This of course requires that a, b, c and d are all greater-than comparable with a c-string.

I think this is neat. It reads nicely, and is not very difficult to understand.

If you want to have a look at code generation, please toy with this link to gcc.godbolt.org. Spoiler - the compilers see through it all and generates amazingly efficient code.

If you want to try it in your own code, clone it from github.com.

Monday, August 7, 2017

Performance of flat maps

A flat map is a data structure that maps a key to a value, and that stores the data in a compact flat memory structure to get better cache hit rate. They can be substantially faster than hash tables and trees, for provided the data sets are small, but how small? There's also more than one way to implement a flat map, and what are the pros and cons of the alternatives?

I set out to compare 4 alternatives, and added C++ std::map<key, value> (which is a balanced binary tree,) and std::unordered_map<key, value> (which is a hash table) into the performance measurements. Note that most of what's mentioned here is language agnostic. C++ happens to be the language of choice for this post, but any language that allows access to contiguous blocks of memory would be equally suitable.

The contestants

My alternatives are the unordered_flatmap<key, value>, flatmap<key, value>, unordered_split_flatmap<key, value>, and split_flatmap<key, value>.

unordered_flatmap<key, value> 

This is the simplest of them all.

This is a map from integer to string, where key and value are stored next to each other. The coloured blocks in the background are illustrations of possible cache lines. In this illustration, each cache line holds two key,value pairs. A key is 1/8 of a cache line in size, and a value is 3/8 of a cache line in size.

Searching for a key in this structure is simply a matter of trying the keys one by one from the beginning.
An obvious disadvantage with this structure is the cost of searching for a key that isn't there.
All elements must be searched, as there is no way to know when to stop. Another less obvious disadvantage of this layout is that it is quite wasteful of the cache when it comes to lookup. In this case, as it traverses the elements to (possibly) find the desired key, it only takes advantage of 1/4 of the data read into a cache line. The memory occupied by the uninteresting values is wasted.

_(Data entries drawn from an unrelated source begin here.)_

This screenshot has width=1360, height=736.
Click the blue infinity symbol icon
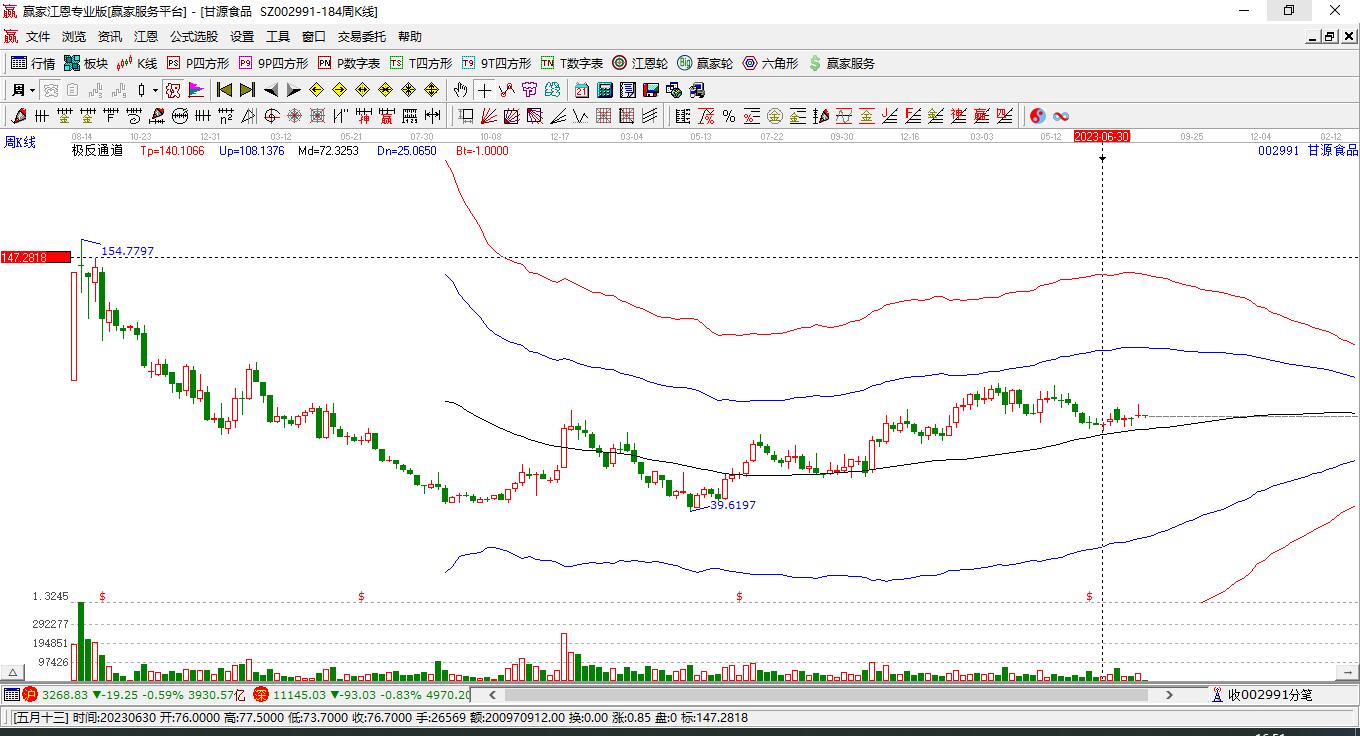coord(1061,116)
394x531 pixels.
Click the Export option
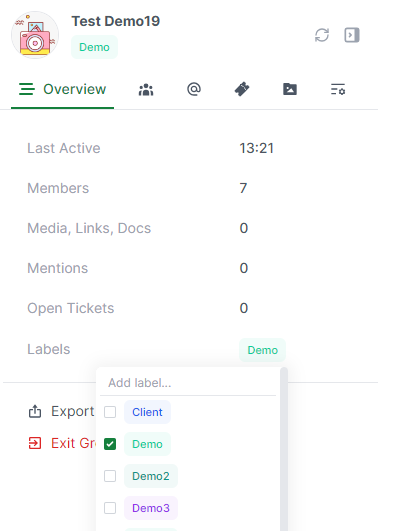pos(62,411)
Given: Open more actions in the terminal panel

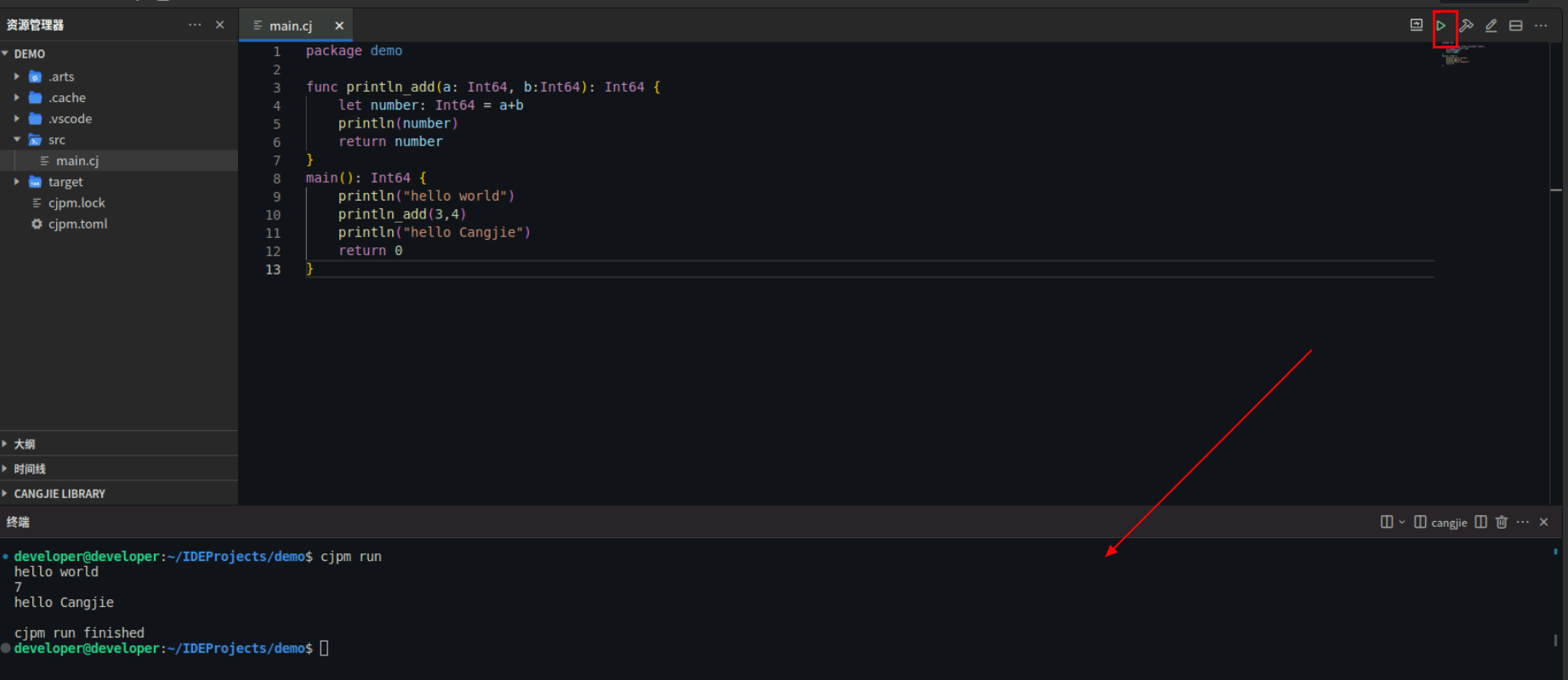Looking at the screenshot, I should [x=1523, y=522].
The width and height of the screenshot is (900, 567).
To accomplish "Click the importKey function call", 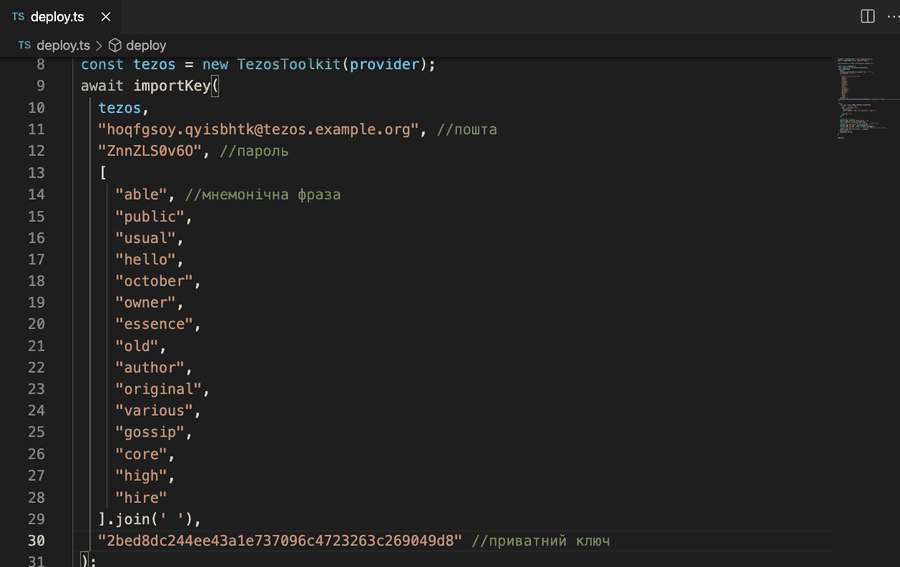I will click(x=171, y=86).
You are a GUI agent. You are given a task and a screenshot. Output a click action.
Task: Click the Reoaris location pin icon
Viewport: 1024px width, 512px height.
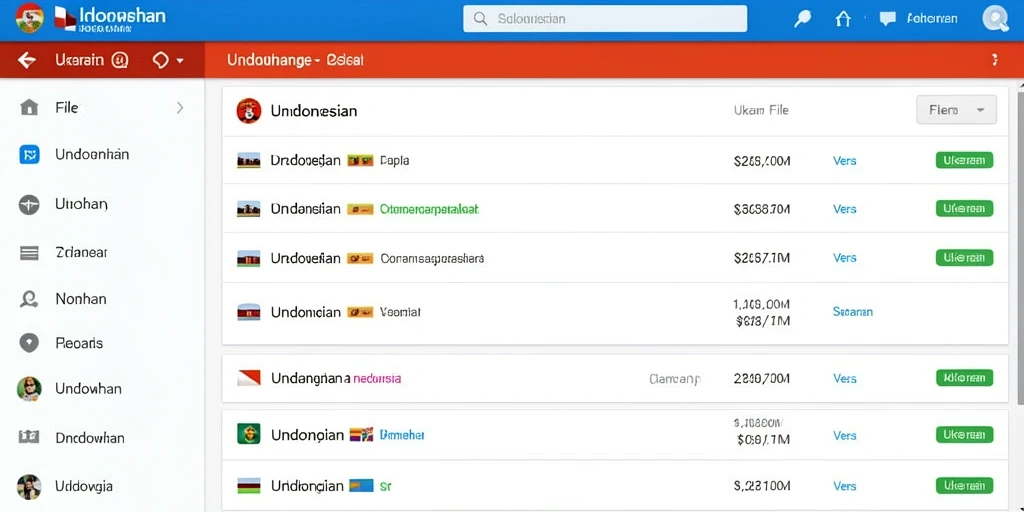coord(29,343)
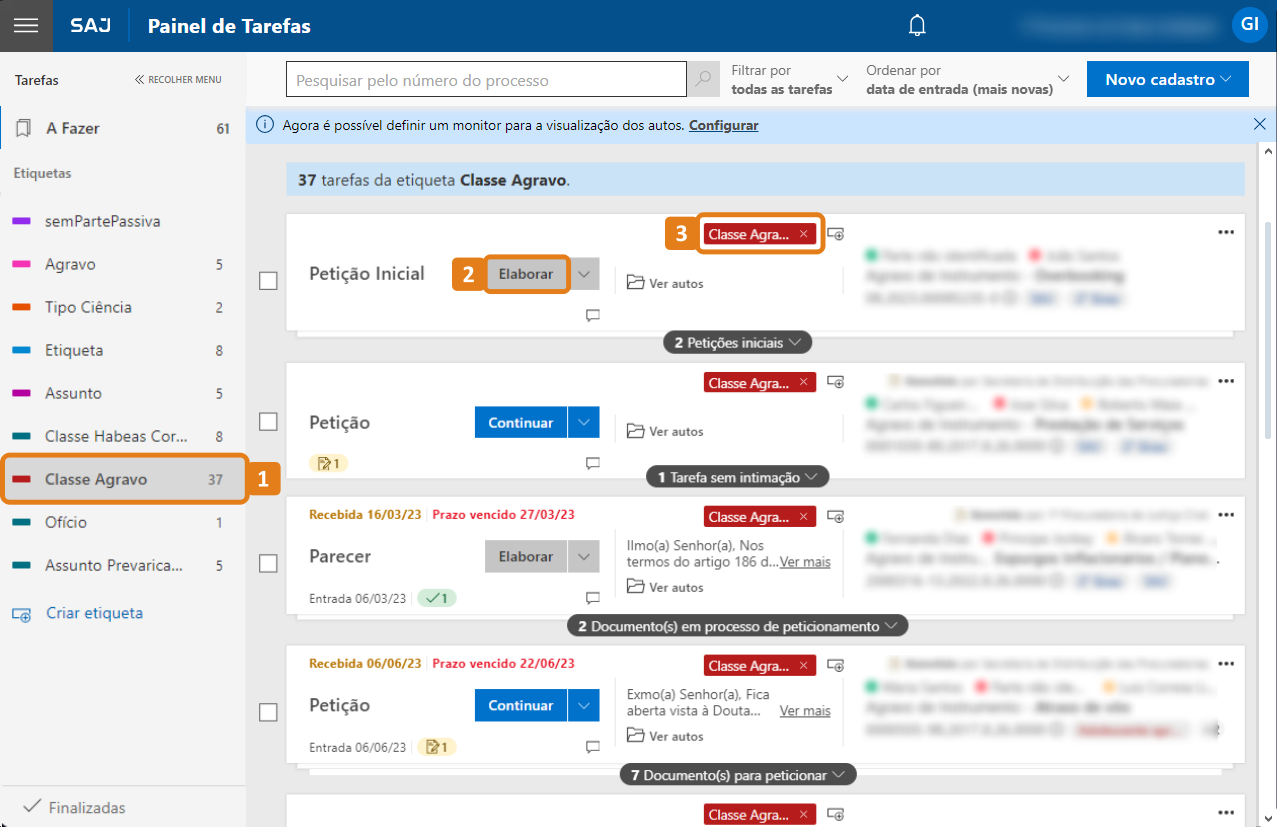Select the checkbox for the Parecer task
Image resolution: width=1277 pixels, height=827 pixels.
pyautogui.click(x=268, y=563)
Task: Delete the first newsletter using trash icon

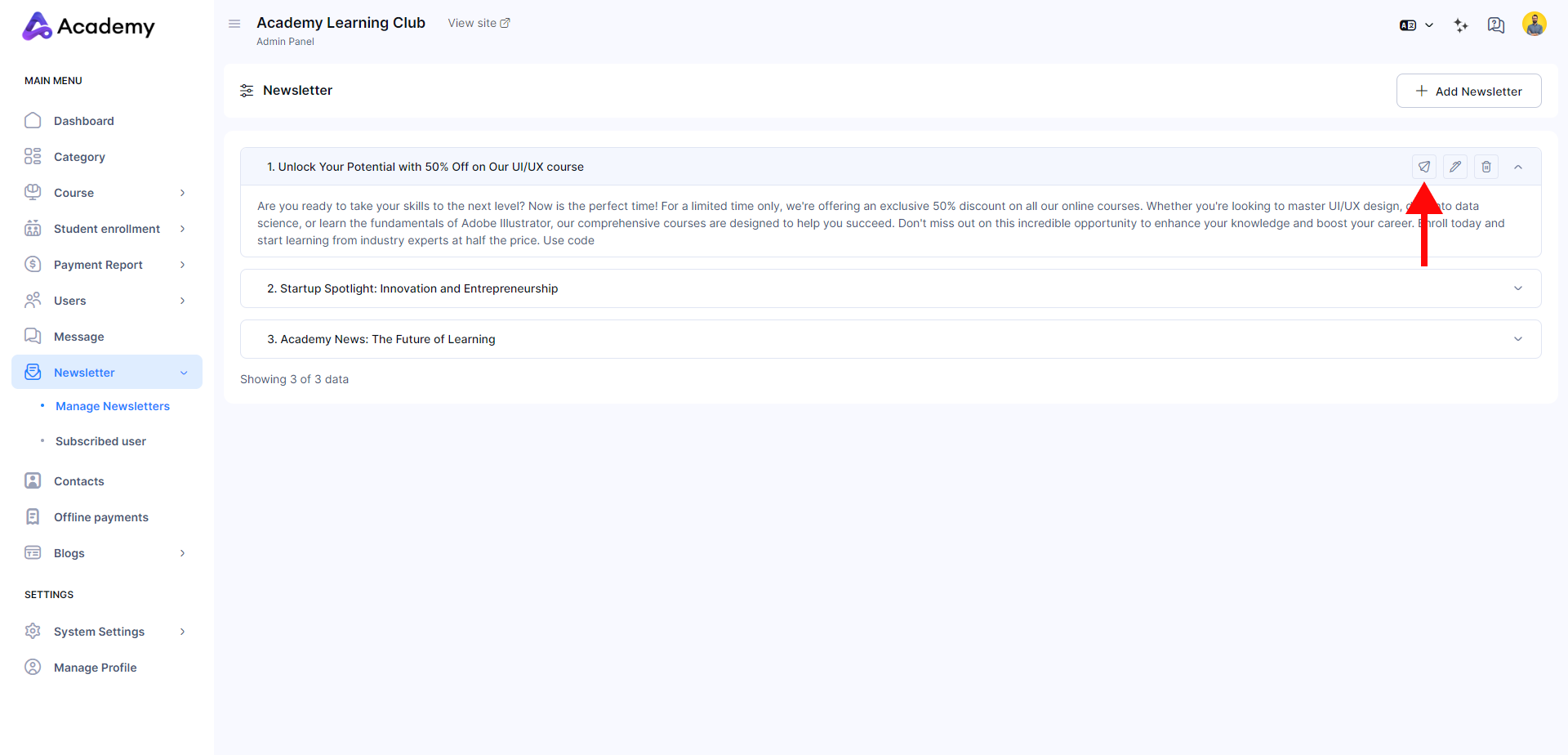Action: (1486, 167)
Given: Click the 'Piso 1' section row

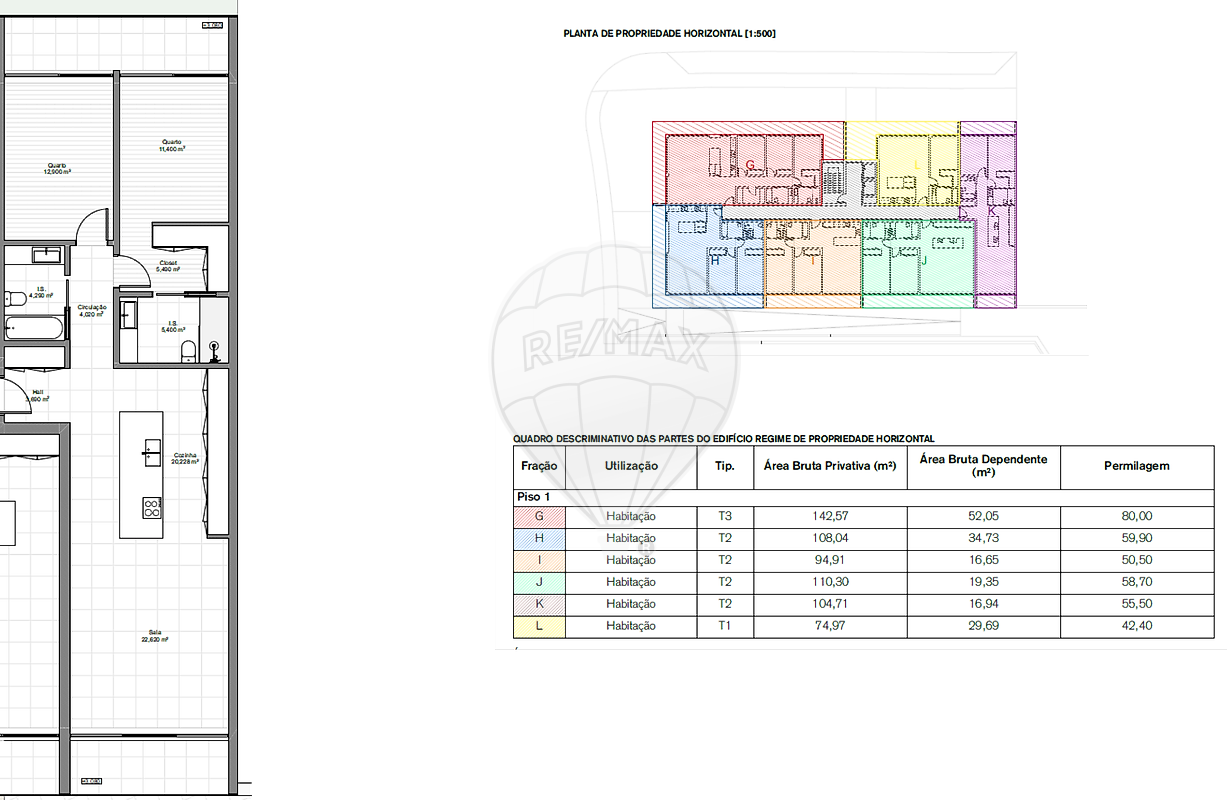Looking at the screenshot, I should click(533, 497).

On the other hand, since there are no guarantees of order of elements in this structure, removal of an element, once found, can be made very efficient, by simply moving the last element into the spot no longer occupied by the removed element.
Above, key=8 is removed from the flat map.

Insertion is also fairly efficient, just add the new element last.
The insertion, however, requires first a failed find to ensure that the key is unique.

These linear searches may not be as bad as they first seem. Modern CPUs quickly spot a linear access pattern and speculatively pre fetch data into the cache.

ordered_flatmap<key, value>

This one has the same storage structure as before, but it always stores the keys in order.
Since the keys are stored in a sorted order, lookup can be made using binary search
This scales much better, since the number of accesses is log2(N), where N is the number of elements stored. It is especially good when it comes to lookup of a key that isn't there.
However, the disadvantage is that this access pattern kills the pre fetch of data into the cache since the CPU cannot predict where the next access will be.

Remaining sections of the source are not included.